(Bloomberg) Democrats may lose control of the U.S. House of Representatives in the November elections after contests that will be closer than polls suggest, according to Yale University economist Ray Fair.

Fair, who has developed a formula using economic data that would have correctly predicted all but three presidential elections since 1916, projects that Democrats will get 49.3% of the national vote in this year's congressional races.

"They're going to get less than half of the two-party vote in the House," the professor at the university in New Haven, Conn., said in a telephone interview. "It looks like the election will be relatively close."

Fair's assessment contrasts with polls that show Democrats trailing Republicans by as many as 13 percentage points when voters are asked which party they plan to support.

In a Washington Post-ABC News poll conducted Aug. 30 to Sept. 2, 53% of registered voters said they would vote for the Republican candidate, compared with 40% who backed the Democrat. A CNN-Opinion Research poll of registered voters conducted Sept. 1-2 gave Republicans a 7-percentage- point advantage.

Still Undecided

Still, national polls suggest voters' minds aren't made up.

An Aug. 23-29 Gallup survey of 1,540 registered voters found Republican candidates were preferred over Democrats by 51% to 41%. The Republicans' 10-point lead, the largest in the history of Gallup's midterm congressional election polling, evaporated by the next Gallup survey conducted Aug. 30-Sept. 5.
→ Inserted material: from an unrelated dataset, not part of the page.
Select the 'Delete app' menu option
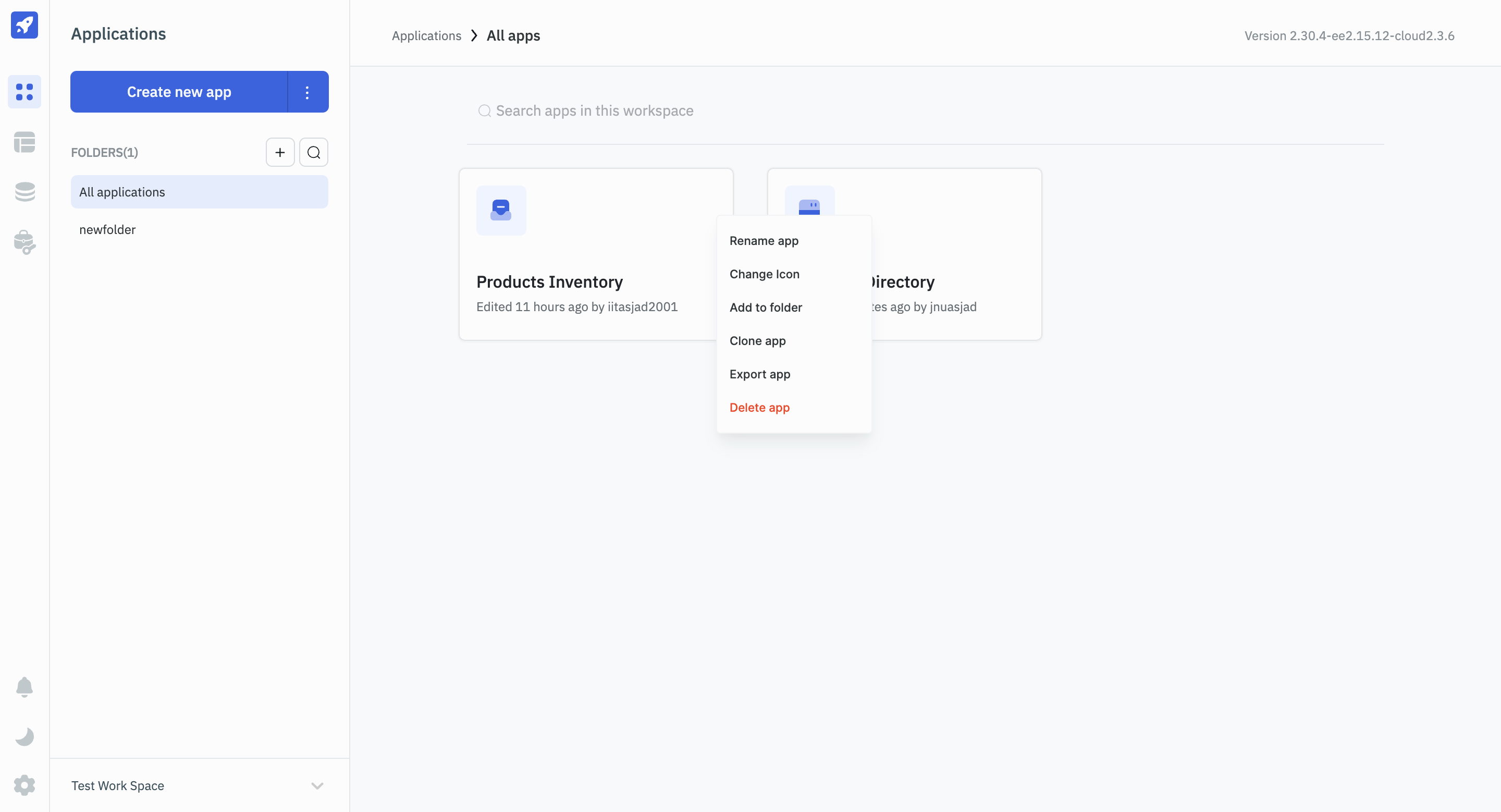 point(759,407)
The latest Gallup poll found hypothetical Republican and Democratic candidates each getting support from 46% of the 1,650 registered voters surveyed.

Republicans, who need a net gain of 39 seats to take control of the 435-member House, are ahead of Democrats by a little less than 2 percentage points, according to Fair's model.

"That could translate into a loss of the House," he said.

Fair links the decline of Democrats' fortunes to U.S. economic growth that has been less than 3.2% at an annual rate for all but one quarter since the start of 2009.

'Noticeable Drop'

In January, Fair's model projected a 51.6% share of the vote for Democrats as the economy showed signs of improvement.

"It looked like in January we were maybe going to have some strong growth," he said.

Sluggish growth "knocked off a few percentage points," Fair said. "That's a noticeable drop."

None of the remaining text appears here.